Last Friday I skived off work (well, I took a day’s leave) – it was the last day of the break between our semesters and the last chance for a day off work for a while – and went luging again. But this comment doesn’t concern the luge, rather the sky swing which is located at the top of the gondola in Rotorua. For those of you haven’t seen it – it’s like a conventional playground swing, though rather bigger – you get strapped in, and then mechanically hauled up a rather frightening distance, and you let go. Once you’ve swung for a bit, they slow you down and let you off.

Now – has anyone else noticed the entirely proposterous sign at the bottom of the swing? It says 0 to 150 kmh in 2 seconds.  One hundred and fifty kilometres an hour? I beg to differ, and here’s why.

The swing is powered entirely by gravity.

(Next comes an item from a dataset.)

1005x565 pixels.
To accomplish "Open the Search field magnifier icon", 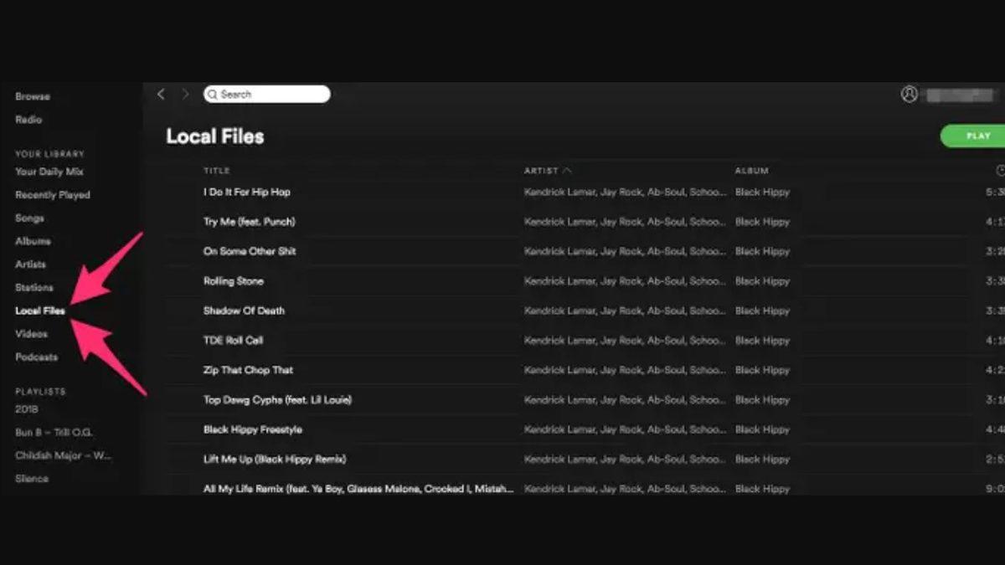I will (214, 94).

And the best way of getting gravity to move you is through freefall – where the movement is in the same direction as the force (that’s the ‘dot’ bit in the integral of F dot dx, for those of you who know what I’m talking about).  Gravity gives you a freefall acceleration of about ten metres per second every second. So, if released at rest, you will be moving at 10 metres a second after one second, and 20 metres a second after two seconds, and so on.

Twenty metres a second times 3600 seconds per hour gives us 72 thousand metres an hour, or 72 kilometres an hour, after 2 seconds freefall.  This is way off the 150 kmh that the swing advertises. Plus, the swing is less effective than freefall, because for most of the swing the force (gravity) is closer to perpendicular to your direction of travel, rather than parallel with it. So we will be talking less velocity than this when the swing is at the bottom, which is where it moves the fastest (and where, incidently the passengers will feel the largest force.)

So, it might be more like 70 kmh, but even so you wouldn’t get me going on it.